I've actually been running it manually for a while, because it has never been quite as reliable as I was hoping. For some reason in April it missed a lot of data. I didn't have time to diagnose it and rebuild the table.
What are the current development needs of this tool? I'm really missing its output in projects I'm associated with. (note that I'm not committing to anything at this point.)
Can you see how much disk space is being used currently?
du -hs p50380g50816__pop_stats 50G p50380g50816__pop_stats
It has been over 4 months since the most recent popular pages updates, and the pages in projects in which I'm a member are getting stale. Is anything being done to resolve this?
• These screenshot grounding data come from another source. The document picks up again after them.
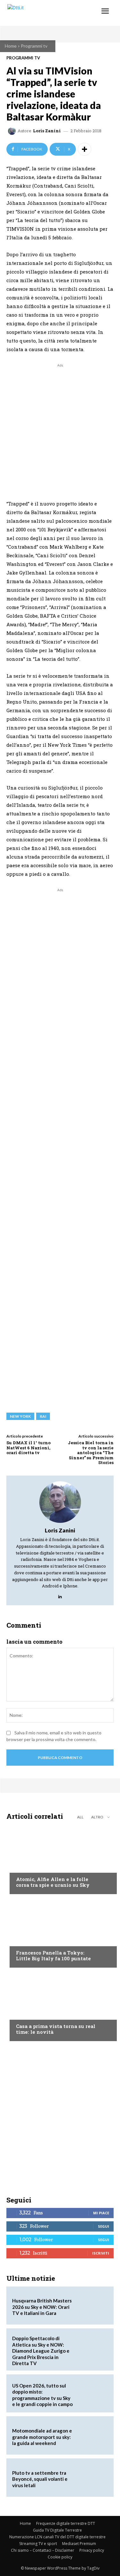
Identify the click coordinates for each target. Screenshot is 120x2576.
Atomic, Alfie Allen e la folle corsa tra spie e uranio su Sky (53, 1882)
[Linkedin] (60, 1595)
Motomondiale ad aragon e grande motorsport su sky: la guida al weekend (42, 2437)
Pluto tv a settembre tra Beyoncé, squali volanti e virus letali (40, 2479)
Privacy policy (91, 2550)
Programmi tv (34, 46)
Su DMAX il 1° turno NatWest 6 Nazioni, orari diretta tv (28, 1447)
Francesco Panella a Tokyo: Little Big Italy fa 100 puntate (53, 1955)
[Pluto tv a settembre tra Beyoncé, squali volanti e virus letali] (92, 2477)
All (80, 1817)
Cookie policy (60, 2557)
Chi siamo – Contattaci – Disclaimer (42, 2550)
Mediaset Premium (79, 2543)
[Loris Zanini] (13, 131)
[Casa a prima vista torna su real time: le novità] (60, 2006)
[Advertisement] (60, 429)
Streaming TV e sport (38, 2543)
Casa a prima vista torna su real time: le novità (55, 2029)
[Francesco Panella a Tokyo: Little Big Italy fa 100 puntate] (60, 1932)
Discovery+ (28, 1940)
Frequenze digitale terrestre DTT (65, 2523)
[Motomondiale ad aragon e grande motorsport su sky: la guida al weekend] (92, 2435)
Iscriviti (100, 2253)
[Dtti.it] (44, 13)
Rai (43, 1416)
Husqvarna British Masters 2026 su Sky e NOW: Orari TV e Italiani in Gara (42, 2307)
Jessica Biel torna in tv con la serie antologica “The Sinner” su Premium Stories (91, 1452)
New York (20, 1416)
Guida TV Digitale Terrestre (57, 2530)
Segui (103, 2226)
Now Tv (24, 1867)
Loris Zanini (47, 131)
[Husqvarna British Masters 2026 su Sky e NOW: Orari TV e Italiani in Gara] (92, 2305)
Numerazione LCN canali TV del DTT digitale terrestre (57, 2537)
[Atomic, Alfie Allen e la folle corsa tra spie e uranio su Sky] (60, 1859)
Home (11, 46)
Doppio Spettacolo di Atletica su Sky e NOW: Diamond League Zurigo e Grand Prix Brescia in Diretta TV (40, 2350)
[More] (84, 149)
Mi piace (101, 2212)
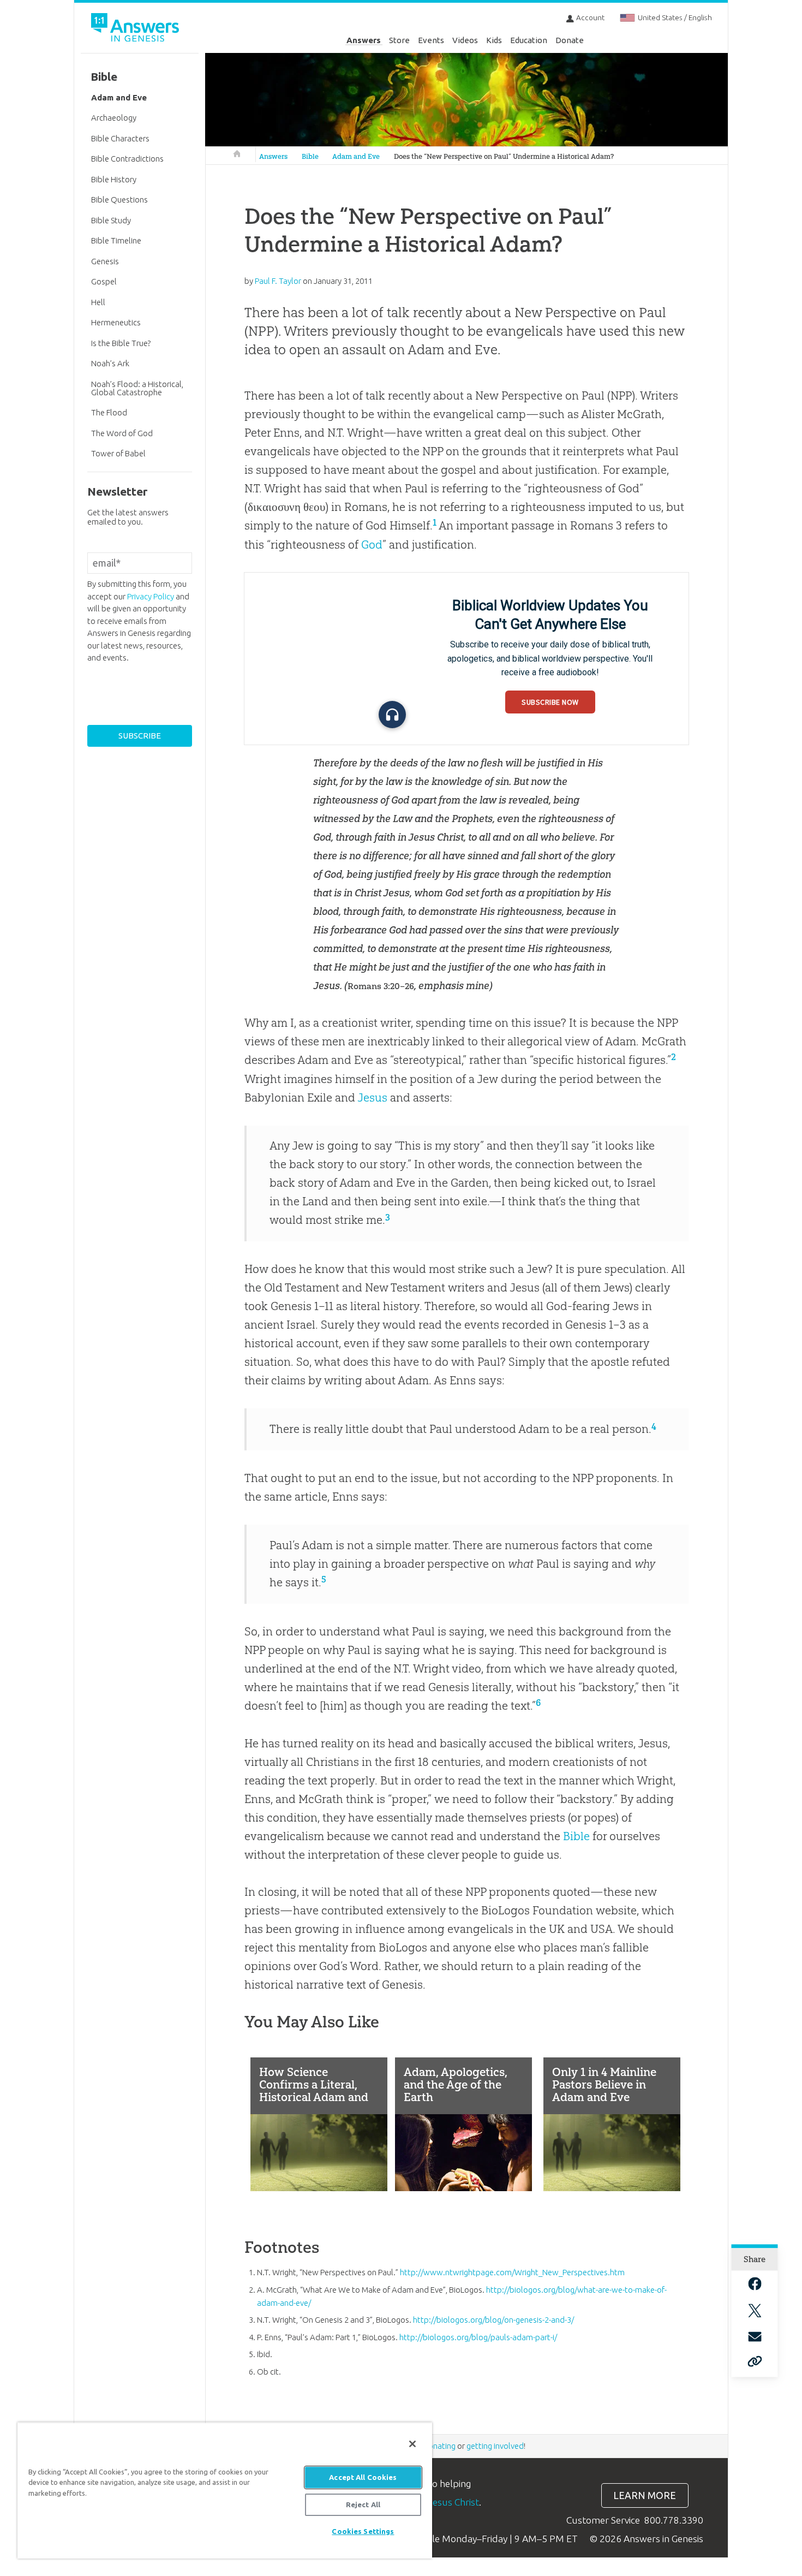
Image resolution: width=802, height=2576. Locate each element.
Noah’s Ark (110, 363)
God (371, 544)
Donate (569, 40)
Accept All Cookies (363, 2477)
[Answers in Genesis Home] (136, 29)
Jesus (372, 1097)
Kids (494, 40)
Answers (363, 40)
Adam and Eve (356, 156)
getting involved (495, 2445)
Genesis (105, 261)
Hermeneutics (116, 322)
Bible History (113, 179)
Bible (310, 156)
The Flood (109, 412)
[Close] (412, 2444)
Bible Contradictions (127, 158)
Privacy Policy (150, 596)
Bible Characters (120, 138)
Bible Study (111, 220)
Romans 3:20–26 (381, 985)
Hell (98, 302)
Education (528, 40)
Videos (465, 40)
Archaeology (113, 117)
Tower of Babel (118, 453)
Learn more (644, 2495)
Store (399, 40)
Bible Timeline (116, 240)
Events (431, 40)
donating (439, 2445)
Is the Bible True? (121, 343)
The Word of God (122, 433)
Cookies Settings (363, 2531)
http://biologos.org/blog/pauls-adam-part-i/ (478, 2337)
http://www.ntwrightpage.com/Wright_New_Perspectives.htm (512, 2272)
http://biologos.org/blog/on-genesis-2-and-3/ (493, 2319)
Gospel (104, 281)
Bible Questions (119, 199)
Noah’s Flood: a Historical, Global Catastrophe (137, 388)
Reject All (363, 2504)
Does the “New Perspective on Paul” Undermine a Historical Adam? (504, 156)
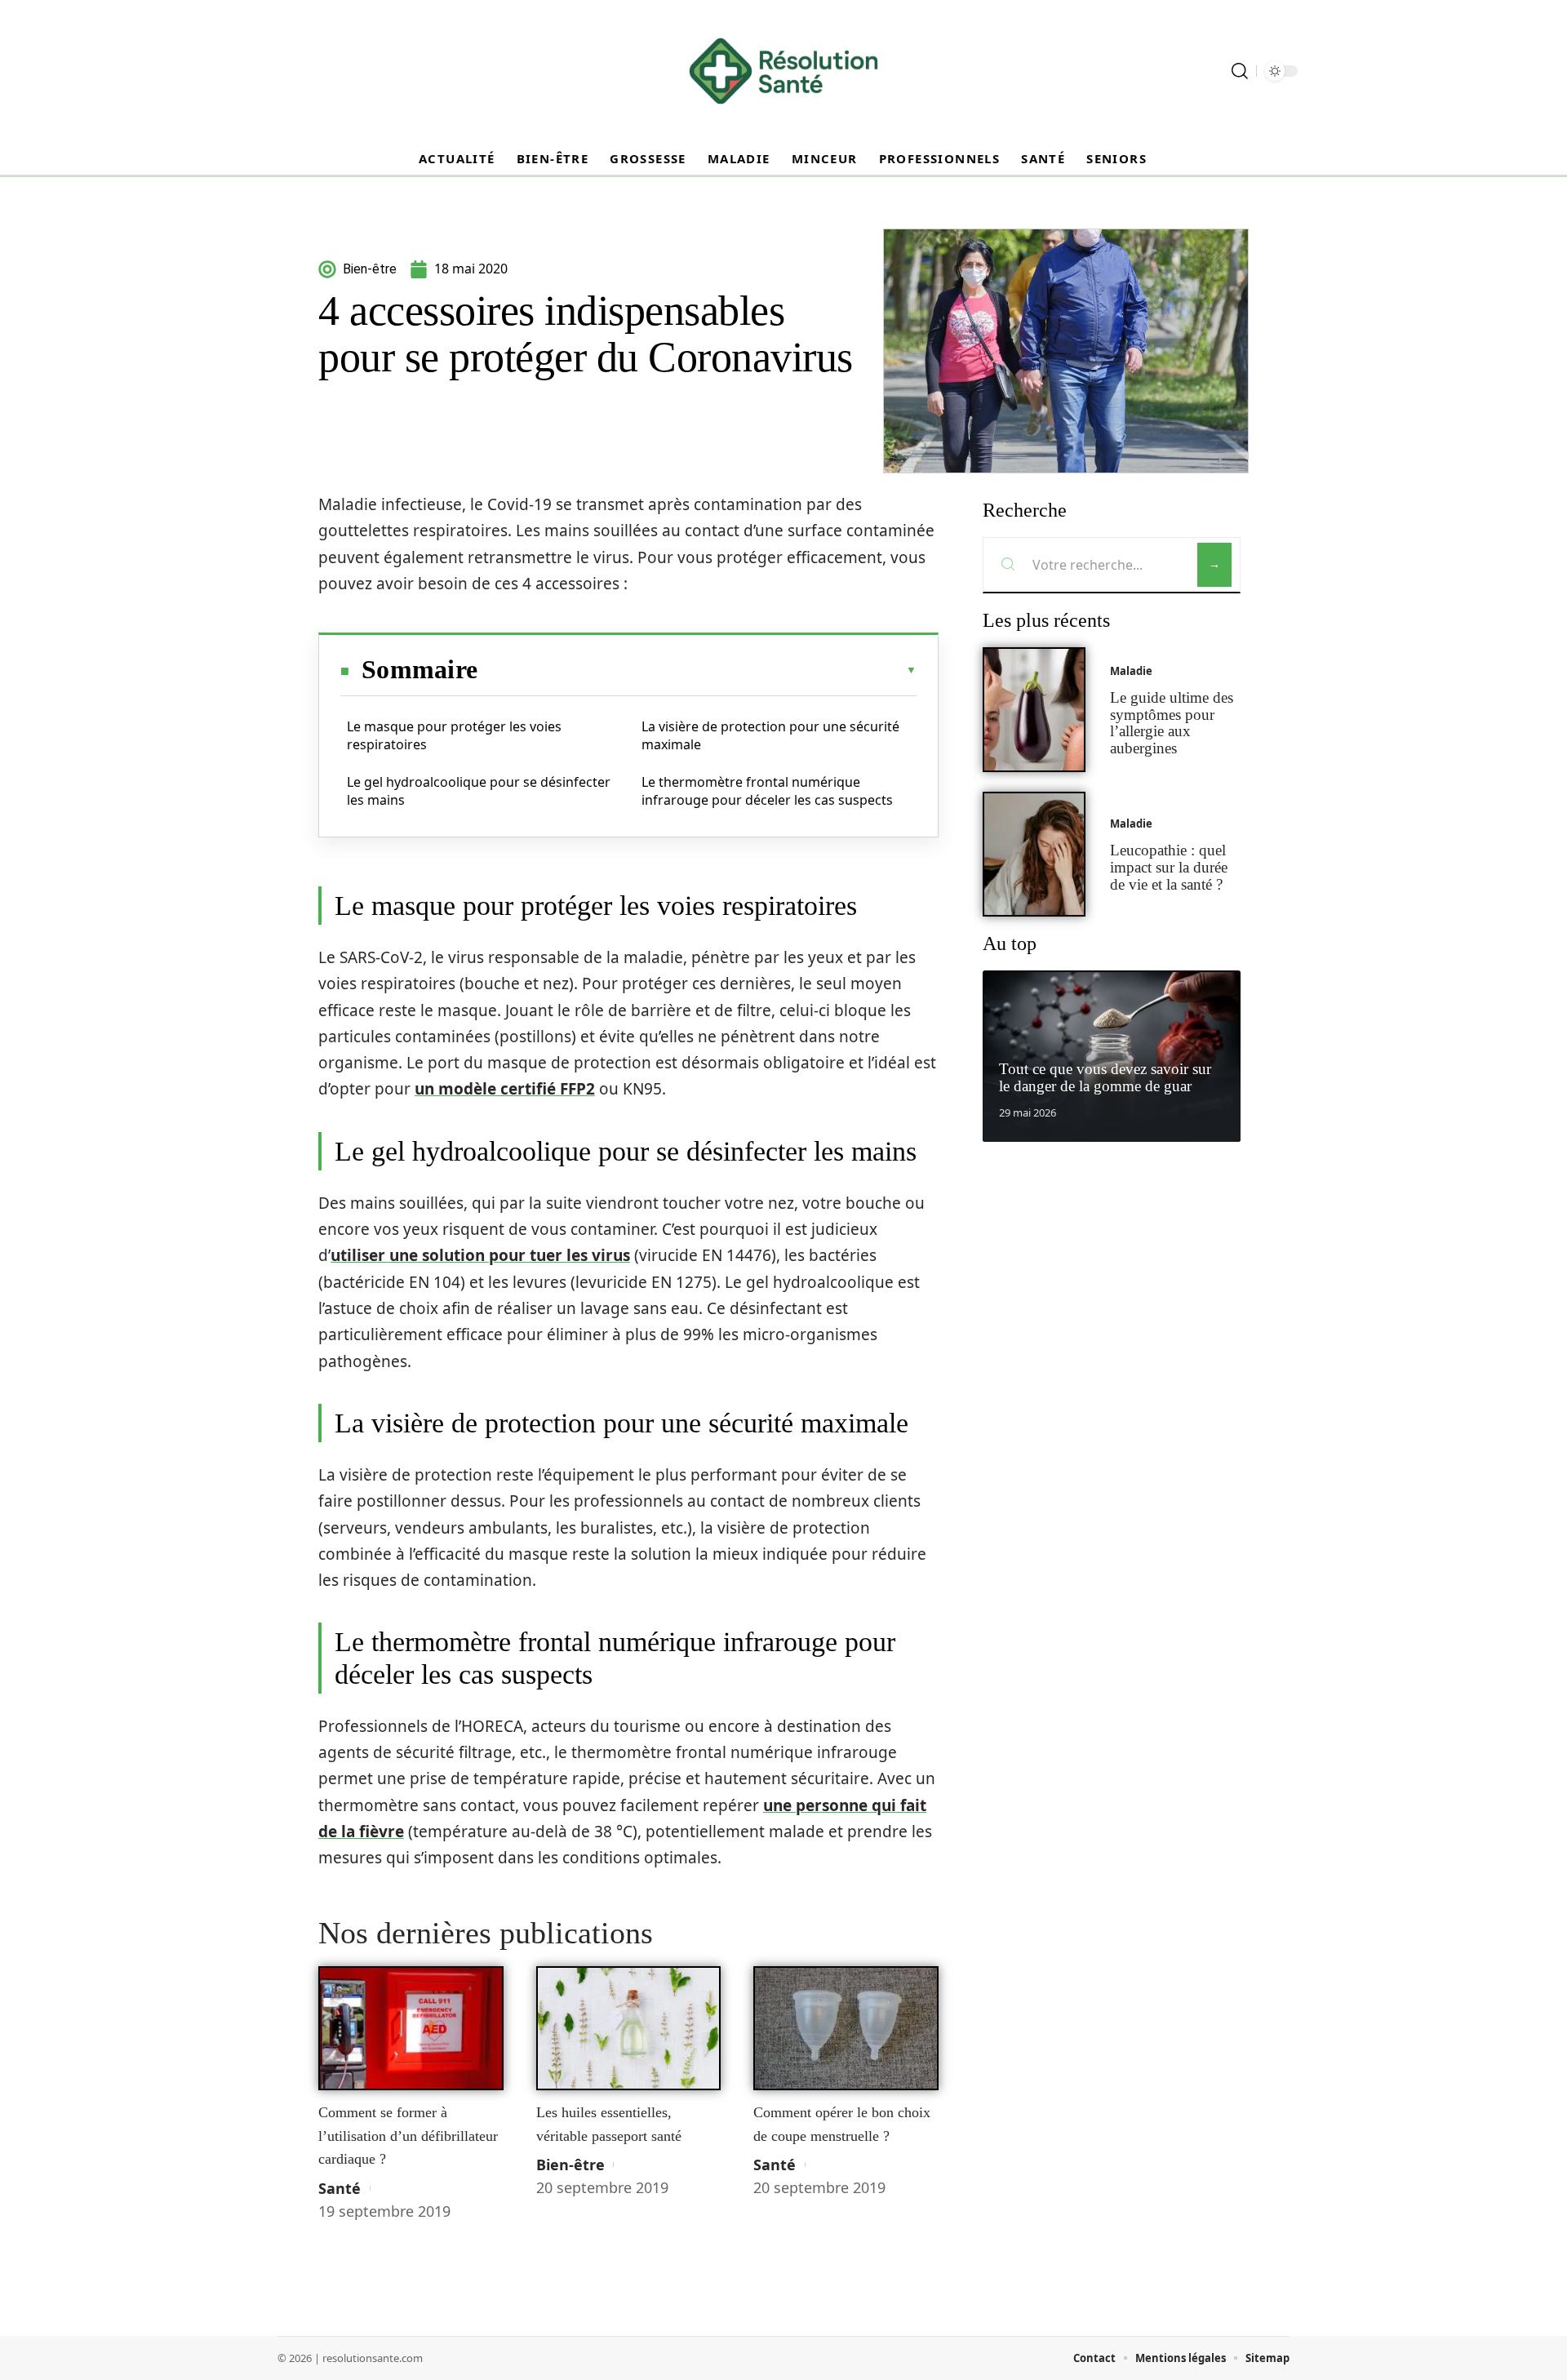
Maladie (1131, 671)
@kaldari T118508: AQS: query multiple articles at the same time was declined (not for great reasons IMO, but whatever), but I thought that the rate limits were raised so that https://tools.wmflabs.org/massviews/ was more effective. In either case, can you purge a lot more data from this historical table?
Thanks @kaldari, this went down to 35G
# du -sh /srv/sqldata/p50380g50816__pop_stats/ 35G /srv/sqldata/p50380g50816__pop_stats/
I am going to close this as resolved, as right now we have quite some space available on labsdb1001 after we merged the partitions and this is no longer a big deal.
If someone still feels this needs to be cleaned up more - feel free to reopen!
I don't think we need to keep those 35G worth of data anymore even. The bot is gone forever and that data is pretty outdated. I can't think of a reason we'd ever need it.